- University: University of Waterloo
- First season: 1957
- Head coach: Troy Stevenson (3rd season)
- Conference: OUA West Division
- Location: Waterloo, Ontario
- Arena: Carl Totzke Court (capacity: 5000)
- Nickname: Warriors
- Colors: Black and Gold

Uniforms
| Home | Away |

Conference tournament champions
- 1974, 1975, 1976, 1977, 1983, 1986

U Sports Championships
- 1975

U Sports tournament appearances
- 1974, 1975, 1976, 1977, 1981, 1983, 1984, 1985, 1986, 1998, 2005

= Waterloo Warriors men's basketball =

The Waterloo Warriors men's basketball team represents the University of Waterloo in the Ontario University Athletics (OUA) of U Sports men's basketball. The Warriors have won the Wilson Cup, awarded to the OUA champions, 6 times: from 1974 to 1977, in 1983 and most recently in 1986. In addition, they have been awarded the W. P. McGee Trophy national championship trophy once, in 1975.

== History ==
The Warrior's basketball program was founded shortly after the university's inception in 1957 and has participated in every season since. Below is the team's regular season record since the 1999–2000 season.

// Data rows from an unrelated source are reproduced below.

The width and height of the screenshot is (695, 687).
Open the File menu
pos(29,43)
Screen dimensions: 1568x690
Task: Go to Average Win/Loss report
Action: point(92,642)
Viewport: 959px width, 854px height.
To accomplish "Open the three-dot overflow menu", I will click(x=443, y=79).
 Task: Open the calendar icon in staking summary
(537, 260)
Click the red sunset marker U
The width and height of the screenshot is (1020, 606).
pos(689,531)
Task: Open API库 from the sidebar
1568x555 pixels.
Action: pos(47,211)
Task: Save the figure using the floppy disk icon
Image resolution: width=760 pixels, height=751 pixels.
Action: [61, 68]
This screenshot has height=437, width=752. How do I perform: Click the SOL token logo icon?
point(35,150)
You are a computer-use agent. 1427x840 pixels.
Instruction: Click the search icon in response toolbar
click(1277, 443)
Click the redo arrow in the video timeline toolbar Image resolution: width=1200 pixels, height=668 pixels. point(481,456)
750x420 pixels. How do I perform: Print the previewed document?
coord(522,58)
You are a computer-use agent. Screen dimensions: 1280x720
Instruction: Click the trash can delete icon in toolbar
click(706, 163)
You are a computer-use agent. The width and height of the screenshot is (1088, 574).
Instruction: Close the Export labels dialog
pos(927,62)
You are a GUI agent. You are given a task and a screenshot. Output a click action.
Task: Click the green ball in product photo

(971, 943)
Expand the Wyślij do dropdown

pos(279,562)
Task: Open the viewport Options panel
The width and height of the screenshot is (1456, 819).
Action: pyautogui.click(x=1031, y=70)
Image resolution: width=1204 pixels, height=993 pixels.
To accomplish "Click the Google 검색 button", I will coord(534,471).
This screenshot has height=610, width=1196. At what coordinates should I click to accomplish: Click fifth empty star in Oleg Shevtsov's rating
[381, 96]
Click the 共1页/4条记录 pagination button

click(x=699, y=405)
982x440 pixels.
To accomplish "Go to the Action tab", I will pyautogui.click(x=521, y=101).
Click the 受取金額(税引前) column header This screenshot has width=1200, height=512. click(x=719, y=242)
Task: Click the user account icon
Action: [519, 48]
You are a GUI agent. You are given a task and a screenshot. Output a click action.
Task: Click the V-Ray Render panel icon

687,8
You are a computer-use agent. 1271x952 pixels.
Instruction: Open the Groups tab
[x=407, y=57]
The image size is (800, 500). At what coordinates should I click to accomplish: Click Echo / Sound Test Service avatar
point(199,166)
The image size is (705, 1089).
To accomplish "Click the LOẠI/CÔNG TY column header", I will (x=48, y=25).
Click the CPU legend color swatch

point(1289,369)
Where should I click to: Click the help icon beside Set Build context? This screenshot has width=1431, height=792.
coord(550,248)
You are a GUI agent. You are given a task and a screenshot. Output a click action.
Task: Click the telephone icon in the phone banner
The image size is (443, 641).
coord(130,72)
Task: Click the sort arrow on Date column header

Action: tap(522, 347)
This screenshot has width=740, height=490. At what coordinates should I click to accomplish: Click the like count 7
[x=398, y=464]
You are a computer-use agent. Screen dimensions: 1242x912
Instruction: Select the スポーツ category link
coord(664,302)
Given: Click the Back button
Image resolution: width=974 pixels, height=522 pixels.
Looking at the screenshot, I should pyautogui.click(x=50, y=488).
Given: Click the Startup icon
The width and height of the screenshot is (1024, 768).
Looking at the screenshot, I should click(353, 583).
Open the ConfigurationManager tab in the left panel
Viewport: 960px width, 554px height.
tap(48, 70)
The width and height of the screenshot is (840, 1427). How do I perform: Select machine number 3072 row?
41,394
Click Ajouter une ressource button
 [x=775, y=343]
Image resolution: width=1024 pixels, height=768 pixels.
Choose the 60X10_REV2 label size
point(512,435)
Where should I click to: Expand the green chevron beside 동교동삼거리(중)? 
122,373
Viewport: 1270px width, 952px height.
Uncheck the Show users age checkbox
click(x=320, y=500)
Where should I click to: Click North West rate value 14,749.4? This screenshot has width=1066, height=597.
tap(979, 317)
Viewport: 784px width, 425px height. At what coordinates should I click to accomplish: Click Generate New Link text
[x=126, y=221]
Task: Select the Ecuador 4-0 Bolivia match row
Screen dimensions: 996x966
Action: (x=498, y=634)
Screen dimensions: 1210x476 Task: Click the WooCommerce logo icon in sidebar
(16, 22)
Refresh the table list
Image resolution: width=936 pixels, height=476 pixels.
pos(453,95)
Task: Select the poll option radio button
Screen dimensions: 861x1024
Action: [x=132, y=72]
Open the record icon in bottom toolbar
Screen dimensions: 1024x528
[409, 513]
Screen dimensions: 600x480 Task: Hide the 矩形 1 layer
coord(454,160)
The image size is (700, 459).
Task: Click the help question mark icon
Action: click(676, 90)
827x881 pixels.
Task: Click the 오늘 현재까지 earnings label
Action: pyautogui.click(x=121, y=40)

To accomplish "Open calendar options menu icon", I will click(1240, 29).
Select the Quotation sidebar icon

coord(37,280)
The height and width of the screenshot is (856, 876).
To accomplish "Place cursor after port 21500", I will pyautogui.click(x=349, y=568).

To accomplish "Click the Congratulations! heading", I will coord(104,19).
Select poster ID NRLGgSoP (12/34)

=== Season-by-season Record ===

| Season | W | L | PF | PA | Finish |
|---|---|---|---|---|---|
| 1999-00 | 4 | 10 | 885 | 972 | 6th, OUA West |
| 2000-01 | 4 | 10 | 1030 | 1097 | 5th, OUA West |
| 2001-02 | 6 | 16 | 1462 | 1657 | 8th, OUA West |
| 2002-03 | 10 | 12 | 1612 | 1616 | 6th, OUA West |
| 2003-04 | 13 | 9 | 1528 | 1502 | 4th, OUA West |
| 2004-05 | 19 | 3 | 1579 | 1425 | 2nd, OUA West |
| 2005-06 | 13 | 9 | 1641 | 1600 | 4th, OUA West |
| 2006-07 | 7 | 15 | 1415 | 1549 | 7th, OUA West |
| 2007-08 | 6 | 16 | 1529 | 1684 | 8th, OUA West |
| 2008-09 | 10 | 12 | 1547 | 1581 | 5th, OUA West |
| 2009-10 | 9 | 13 | 1536 | 1537 | 6th, OUA West |
| 2010-11 | 9 | 13 | 1749 | 1803 | 8th, OUA West |
| 2011-12 | 6 | 16 | 1690 | 1925 | 8th, OUA West |
| 2012-13 | 6 | 15 | 1374 | 1620 | 6th, OUA West |
| 2013-14 | 5 | 17 | 1542 | 1759 | 7th, OUA West |
| 2014-15 | 6 | 14 | 1348 | 1587 | 4th, OUA West |
| 2015-16 | 1 | 19 | 1380 | 1747 | 5th, OUA West |
| 2016-17 | 6 | 14 | 1455 | 1578 | 4th, OUA West |
| 2017-18 | 8 | 16 | 1883 | 2057 | 6th, OUA West |
| 2018-19 | 3 | 21 | 1779 | 2112 | 9th, OUA West |
| 2019-20 | 5 | 17 | 1601 | 1853 | 5th, OUA West |
| 2020-21 | Cancelled Due to COVID-19 |  |  |  |  |
| 2021-22 | 4 | 10 | 1041 | 1107 | 8th, OUA West |

== Rivalries ==
The team, like all other sports teams at the university, have a rivalry with the nearby Wilfrid Laurier Golden Hawks, also located in Waterloo. They are both located on University Avenue within just over 1 kilometre of each other. The matchup between the two teams in any varsity sport is often titled and advertised as "The Battle of Waterloo", in reference to the 17th century Battle of Waterloo. Since 2011, the men's basketball teams have gone head-to-head a total of 22 times, with the Warriors winning 4 times and the Golden Hawks winning 18 times.